A mudança central passa por afastar a divisão igualitária 50-50 entre combustão e energia elétrica que caracterizou o regulamento de 2026, transitando para uma repartição de 58-42 em 2027 e de 60-40 em 2028. Para isso, o fluxo máximo de combustível aumentará 5% no próximo ano e 13% em 2028 face aos valores atuais, enquanto a potência máxima de recuperação do MGU-K passará de 350 kW para 375 kW em 2027 e 400 kW em 2028. Estão também incluídas medidas de apoio relacionadas com as condições de fornecimento de unidades motrizes, as operações em corrida e os regulamentos financeiros relevantes.
| Parâmetro | 2026 | 2027 | 2028 |
|---|---|---|---|
| Potência máxima ICE | 400 kW | 420 kW | 450 kW |
| Aumento de fluxo de combustível | — | +5% | +13% |
| Potência máxima MGU-K (normal) | 350 kW | 300 kW | 300 kW |
| Potência máxima MGU-K (Overtake Mode) | 350 kW | 350 kW | 350 kW |
| Potência máxima de recuperação | 350 kW | 375 kW | 400 kW |
| Divisão ICE/MGU-K | 53/47 | 58/42 | 60/40 |
A FIA sublinhou que as alterações visam exclusivamente corrigir os problemas de gestão de energia e tornar as qualificações mais disputadas a fundo, sem intenção de modificar a natureza das corridas, que a organização considera positiva e entusiasmante. O regulamento de 2026 já havia sido alvo de ajustes após a terceira ronda da temporada, e a paridade 50-50 entre combustão e eletricidade, um dos elementos mais promovidos pela F1 antes da entrada em vigor das novas regras, revelou-se um dos pontos mais criticados por pilotos e adeptos.

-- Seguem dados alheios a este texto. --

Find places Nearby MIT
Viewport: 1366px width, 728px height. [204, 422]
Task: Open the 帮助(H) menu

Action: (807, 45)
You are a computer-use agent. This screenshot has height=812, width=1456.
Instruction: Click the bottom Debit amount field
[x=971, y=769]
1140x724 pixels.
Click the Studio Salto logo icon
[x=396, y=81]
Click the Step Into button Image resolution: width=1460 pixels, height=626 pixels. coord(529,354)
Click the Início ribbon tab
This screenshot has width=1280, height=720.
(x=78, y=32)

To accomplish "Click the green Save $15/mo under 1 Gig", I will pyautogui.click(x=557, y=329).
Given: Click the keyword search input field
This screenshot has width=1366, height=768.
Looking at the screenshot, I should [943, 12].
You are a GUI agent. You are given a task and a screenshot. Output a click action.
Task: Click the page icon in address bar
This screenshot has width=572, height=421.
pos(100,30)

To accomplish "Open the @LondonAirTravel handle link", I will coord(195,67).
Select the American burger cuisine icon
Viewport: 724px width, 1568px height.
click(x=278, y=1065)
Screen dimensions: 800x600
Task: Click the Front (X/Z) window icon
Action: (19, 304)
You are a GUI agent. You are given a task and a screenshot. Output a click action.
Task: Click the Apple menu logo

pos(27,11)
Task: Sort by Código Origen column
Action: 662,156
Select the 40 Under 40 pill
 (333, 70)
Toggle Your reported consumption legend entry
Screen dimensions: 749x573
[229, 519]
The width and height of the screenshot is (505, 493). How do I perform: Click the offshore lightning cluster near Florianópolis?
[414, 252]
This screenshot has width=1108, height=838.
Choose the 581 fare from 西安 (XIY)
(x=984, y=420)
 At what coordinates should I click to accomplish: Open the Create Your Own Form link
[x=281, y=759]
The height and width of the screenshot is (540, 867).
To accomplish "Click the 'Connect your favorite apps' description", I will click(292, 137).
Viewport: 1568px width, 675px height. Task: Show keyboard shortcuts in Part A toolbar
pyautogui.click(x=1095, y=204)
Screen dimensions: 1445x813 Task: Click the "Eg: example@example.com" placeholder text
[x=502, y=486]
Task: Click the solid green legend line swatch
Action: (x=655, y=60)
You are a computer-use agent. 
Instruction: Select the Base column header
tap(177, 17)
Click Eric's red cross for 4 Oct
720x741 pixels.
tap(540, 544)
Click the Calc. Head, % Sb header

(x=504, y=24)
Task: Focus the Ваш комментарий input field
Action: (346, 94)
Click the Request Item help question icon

No comunicado da FIA, pode ler-se o seguinte:
“As alterações propostas têm como objetivo resolver problemas relacionados com a gestão de energia e as características do fluxo de combustível, bem como tornar as qualificações mais disputadas a fundo, sem prejudicar as corridas positivas e entusiasmantes geradas pelos novos regulamentos. O pacote introduz um reequilíbrio faseado da contribuição do Motor de Combustão Interna e do Sistema de Recuperação de Energia ao longo das épocas de 2027 e 2028. Inclui ajustes direcionados à potência do motor de combustão interna, ao fluxo de combustível e à utilização do sistema de recuperação de energia, juntamente com uma maior flexibilidade na gestão de energia.”